Is stevia safe?
As mentioned earlier, the question of whether stevia is safe to consume largely depends on what someone means by "stevia." The U.S. Food and Drug Administration has not approved stevia leaves or "crude stevia extracts" for use as food additives. Studies on stevia in those forms raise concerns about the control of blood sugar and effects on the reproductive, cardiovascular, and renal systems, the FDA warns.
However, the FDA has allowed companies to use Rebaudioside A, an isolated chemical from stevia, as a food additive in their sweetener products. The FDA classifies these products, such as Truvia, as GRAS, but, according to the FDA, these products are not stevia. "In general, Rebaudioside A differs from stevia in that it is a highly purified product. Products marketed as 'stevia' are whole leaf Stevia or Stevia extracts of which Rebaudioside A is a component," the FDA said.
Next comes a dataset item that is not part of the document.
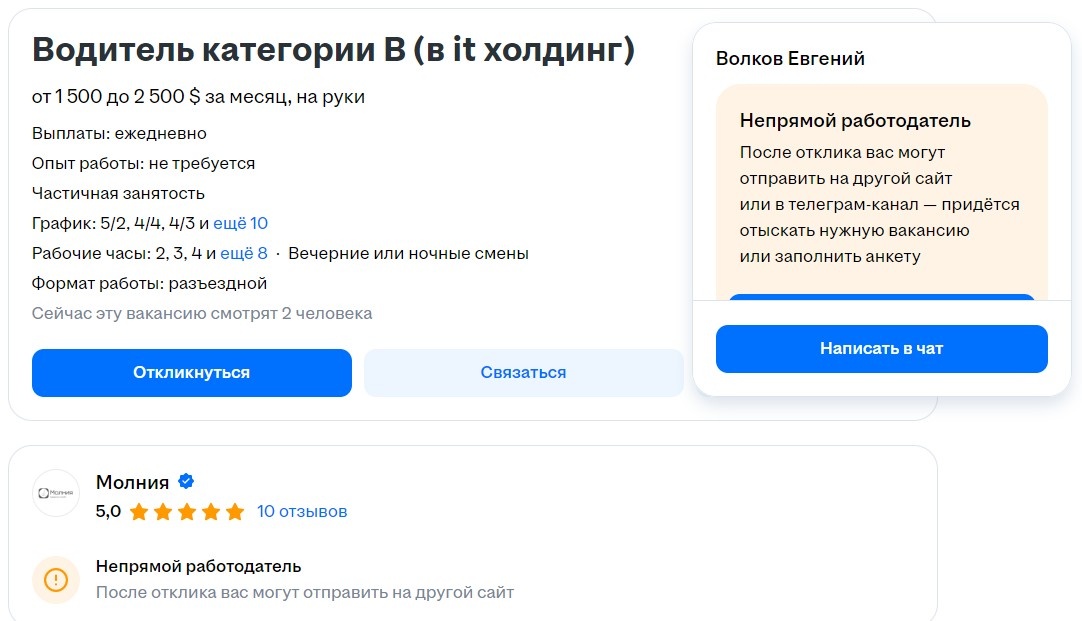
Task: Click the first star in the company rating
Action: tap(140, 511)
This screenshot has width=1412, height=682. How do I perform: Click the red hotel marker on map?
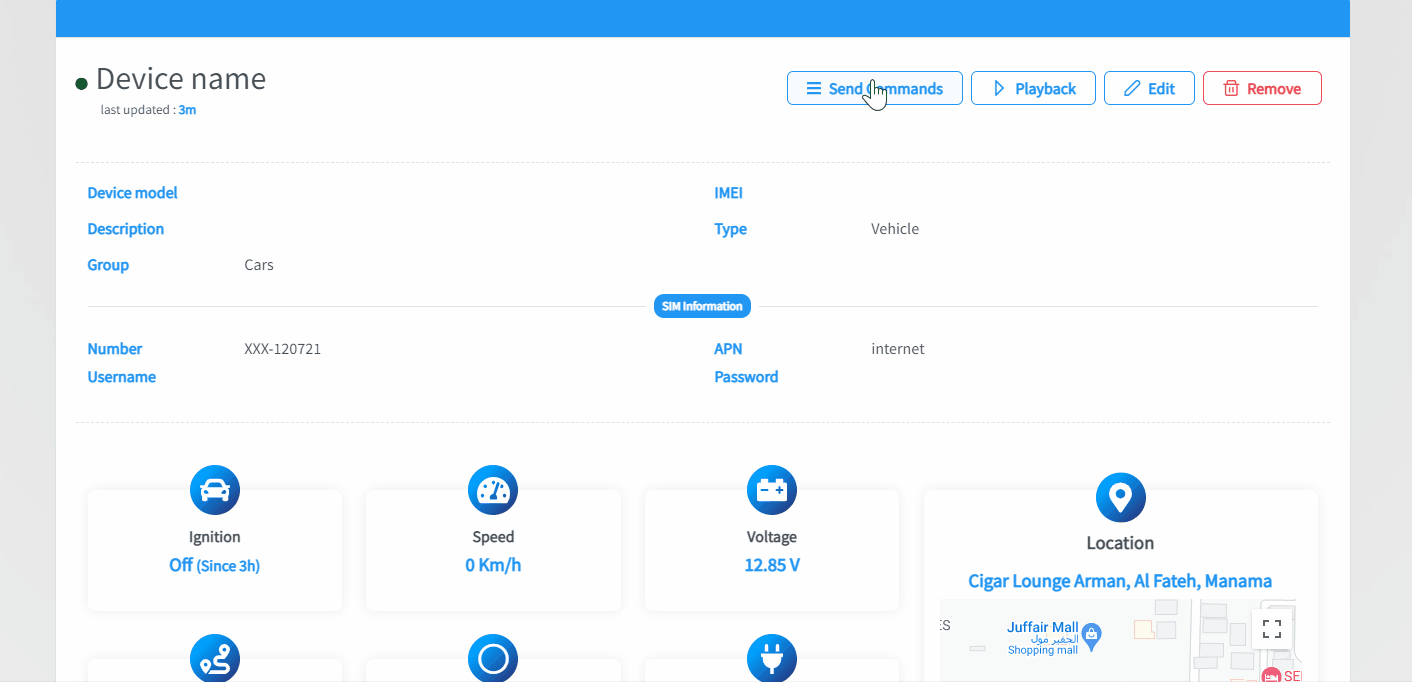(x=1271, y=676)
There are some health concerns surrounding the stevia plant. Stevia may cause low blood pressure, which would be of concern to some taking blood pressure medications. There is also continuing research going into certain chemicals naturally occurring in stevia that may cause genetic mutations and cancer.
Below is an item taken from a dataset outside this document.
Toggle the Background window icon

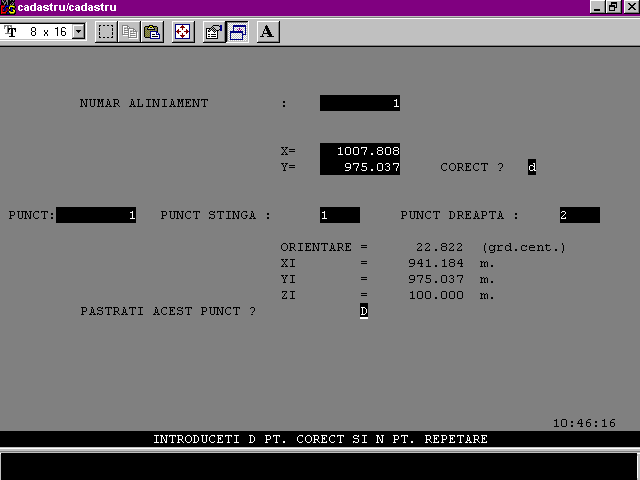[x=237, y=32]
"Caution is advised when using medications that may also lower blood sugar. People taking insulin or drugs for diabetes by mouth should be monitored closely by a qualified health care professional, including a pharmacist," Ulbricht said.
Stevia may also interact with anti-fungals, anti-inflammatories, anti-microbials, anti-cancer drugs, anti-virals, appetite suppressants, calcium channel blockers, cholesterol-lowering drugs, drugs that increase urination, fertility agents and other medications, Ulbricht said. People should talk with their doctor before deciding to take stevia in large amounts, she said.